**Description of the task**:
The following data has a line with "Makeup Artist Schools Guide (141, 1841)" and a line with "Ban biên tập (216, 2293)". Write out exactly those lines and all the lines between them.

(Dataset entries)
────────────────
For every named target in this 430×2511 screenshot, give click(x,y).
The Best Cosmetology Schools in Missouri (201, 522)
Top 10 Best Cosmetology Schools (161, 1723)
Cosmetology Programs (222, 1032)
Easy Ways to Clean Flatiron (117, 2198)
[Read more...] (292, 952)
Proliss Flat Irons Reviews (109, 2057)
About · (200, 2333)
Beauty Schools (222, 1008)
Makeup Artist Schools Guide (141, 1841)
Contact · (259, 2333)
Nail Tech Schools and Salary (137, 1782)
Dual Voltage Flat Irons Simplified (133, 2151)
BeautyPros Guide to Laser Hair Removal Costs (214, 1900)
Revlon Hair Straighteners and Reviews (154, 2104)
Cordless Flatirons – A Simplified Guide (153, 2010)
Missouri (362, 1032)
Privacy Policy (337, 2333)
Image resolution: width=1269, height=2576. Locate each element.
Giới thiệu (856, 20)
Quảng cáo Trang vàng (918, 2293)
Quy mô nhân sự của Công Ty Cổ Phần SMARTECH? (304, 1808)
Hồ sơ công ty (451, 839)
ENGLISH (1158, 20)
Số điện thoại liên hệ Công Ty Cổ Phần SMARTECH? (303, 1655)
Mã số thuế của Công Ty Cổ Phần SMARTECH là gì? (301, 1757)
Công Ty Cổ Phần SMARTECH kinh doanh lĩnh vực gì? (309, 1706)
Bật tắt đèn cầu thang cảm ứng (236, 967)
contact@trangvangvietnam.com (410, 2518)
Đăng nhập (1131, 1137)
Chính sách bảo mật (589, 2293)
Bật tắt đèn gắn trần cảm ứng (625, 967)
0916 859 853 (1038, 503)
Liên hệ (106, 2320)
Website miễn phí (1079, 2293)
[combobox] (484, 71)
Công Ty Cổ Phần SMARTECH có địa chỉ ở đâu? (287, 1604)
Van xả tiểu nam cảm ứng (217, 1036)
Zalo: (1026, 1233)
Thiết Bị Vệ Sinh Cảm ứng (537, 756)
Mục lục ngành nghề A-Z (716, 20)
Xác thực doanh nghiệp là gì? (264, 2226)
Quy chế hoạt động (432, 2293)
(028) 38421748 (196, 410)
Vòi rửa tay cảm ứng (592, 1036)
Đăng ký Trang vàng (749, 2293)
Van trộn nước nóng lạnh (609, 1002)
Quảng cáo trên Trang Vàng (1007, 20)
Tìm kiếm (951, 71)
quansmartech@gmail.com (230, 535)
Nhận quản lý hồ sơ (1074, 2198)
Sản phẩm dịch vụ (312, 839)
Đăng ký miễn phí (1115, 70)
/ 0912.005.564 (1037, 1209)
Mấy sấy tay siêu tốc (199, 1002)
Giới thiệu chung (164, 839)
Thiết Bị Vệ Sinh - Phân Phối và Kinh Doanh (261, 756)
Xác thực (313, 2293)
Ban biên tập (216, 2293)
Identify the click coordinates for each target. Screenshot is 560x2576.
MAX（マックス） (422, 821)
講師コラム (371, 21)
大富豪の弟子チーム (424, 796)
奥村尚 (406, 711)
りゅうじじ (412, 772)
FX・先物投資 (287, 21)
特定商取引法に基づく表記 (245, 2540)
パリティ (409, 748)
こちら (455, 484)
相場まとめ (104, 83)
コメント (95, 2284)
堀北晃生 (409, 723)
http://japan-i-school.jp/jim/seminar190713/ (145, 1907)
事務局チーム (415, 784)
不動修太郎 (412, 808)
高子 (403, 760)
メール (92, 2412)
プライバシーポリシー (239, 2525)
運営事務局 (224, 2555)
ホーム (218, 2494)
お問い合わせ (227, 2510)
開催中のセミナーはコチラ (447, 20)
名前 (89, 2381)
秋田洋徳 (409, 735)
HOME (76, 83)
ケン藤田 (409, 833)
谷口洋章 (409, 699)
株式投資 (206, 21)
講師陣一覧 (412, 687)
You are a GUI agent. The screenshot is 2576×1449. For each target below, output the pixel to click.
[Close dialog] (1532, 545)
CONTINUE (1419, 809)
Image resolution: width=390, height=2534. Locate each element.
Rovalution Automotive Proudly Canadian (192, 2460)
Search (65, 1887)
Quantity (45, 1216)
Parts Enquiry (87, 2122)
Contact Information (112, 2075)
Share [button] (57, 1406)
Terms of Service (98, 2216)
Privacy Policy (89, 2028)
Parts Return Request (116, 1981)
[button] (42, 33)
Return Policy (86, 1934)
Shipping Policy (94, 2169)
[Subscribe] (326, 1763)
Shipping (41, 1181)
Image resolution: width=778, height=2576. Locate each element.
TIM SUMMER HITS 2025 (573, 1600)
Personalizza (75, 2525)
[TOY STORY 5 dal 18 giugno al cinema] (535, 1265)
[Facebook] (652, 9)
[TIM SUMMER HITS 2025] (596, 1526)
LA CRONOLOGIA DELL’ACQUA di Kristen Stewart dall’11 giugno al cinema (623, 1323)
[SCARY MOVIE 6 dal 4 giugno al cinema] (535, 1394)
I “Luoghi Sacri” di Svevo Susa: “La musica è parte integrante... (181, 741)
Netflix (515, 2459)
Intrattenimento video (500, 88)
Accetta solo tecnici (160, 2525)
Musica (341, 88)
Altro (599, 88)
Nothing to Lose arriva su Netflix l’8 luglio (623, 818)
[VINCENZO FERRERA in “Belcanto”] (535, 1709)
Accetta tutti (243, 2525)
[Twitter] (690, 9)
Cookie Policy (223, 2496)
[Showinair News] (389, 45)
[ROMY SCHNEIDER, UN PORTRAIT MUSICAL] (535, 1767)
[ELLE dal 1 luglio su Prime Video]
────────────────
**Task result**:
Makeup Artist Schools Guide (141, 1841)
Contact · (259, 2333)
Nail Tech Schools and Salary (137, 1782)
Dual Voltage Flat Irons Simplified (133, 2151)
BeautyPros Guide to Laser Hair Removal Costs (214, 1900)
Revlon Hair Straighteners and Reviews (154, 2104)
Cordless Flatirons – A Simplified Guide (153, 2010)
Missouri (362, 1032)
Privacy Policy (337, 2333)
Image resolution: width=1269, height=2576. Locate each element.
Giới thiệu (856, 20)
Quảng cáo Trang vàng (918, 2293)
Quy mô nhân sự của Công Ty Cổ Phần SMARTECH? (304, 1808)
Hồ sơ công ty (451, 839)
ENGLISH (1158, 20)
Số điện thoại liên hệ Công Ty Cổ Phần SMARTECH? (303, 1655)
Mã số thuế của Công Ty Cổ Phần SMARTECH là gì? (301, 1757)
Công Ty Cổ Phần SMARTECH kinh doanh lĩnh vực gì? (309, 1706)
Bật tắt đèn cầu thang cảm ứng (236, 967)
contact@trangvangvietnam.com (410, 2518)
Đăng nhập (1131, 1137)
Chính sách bảo mật (589, 2293)
Bật tắt đèn gắn trần cảm ứng (625, 967)
0916 859 853 (1038, 503)
Liên hệ (106, 2320)
Website miễn phí (1079, 2293)
[combobox] (484, 71)
Công Ty Cổ Phần SMARTECH có địa chỉ ở đâu? (287, 1604)
Van xả tiểu nam cảm ứng (217, 1036)
Zalo: (1026, 1233)
Thiết Bị Vệ Sinh Cảm ứng (537, 756)
Mục lục ngành nghề A-Z (716, 20)
Xác thực doanh nghiệp là gì? (264, 2226)
Quy chế hoạt động (432, 2293)
(028) 38421748 (196, 410)
Vòi rửa tay cảm ứng (592, 1036)
Đăng ký Trang vàng (749, 2293)
Van trộn nước nóng lạnh (609, 1002)
Quảng cáo trên Trang Vàng (1007, 20)
Tìm kiếm (951, 71)
quansmartech@gmail.com (230, 535)
Nhận quản lý hồ sơ (1074, 2198)
Sản phẩm dịch vụ (312, 839)
Đăng ký miễn phí (1115, 70)
/ 0912.005.564 (1037, 1209)
Mấy sấy tay siêu tốc (199, 1002)
Giới thiệu chung (164, 839)
Thiết Bị Vệ Sinh - Phân Phối và Kinh Doanh (261, 756)
Xác thực (313, 2293)
Ban biên tập (216, 2293)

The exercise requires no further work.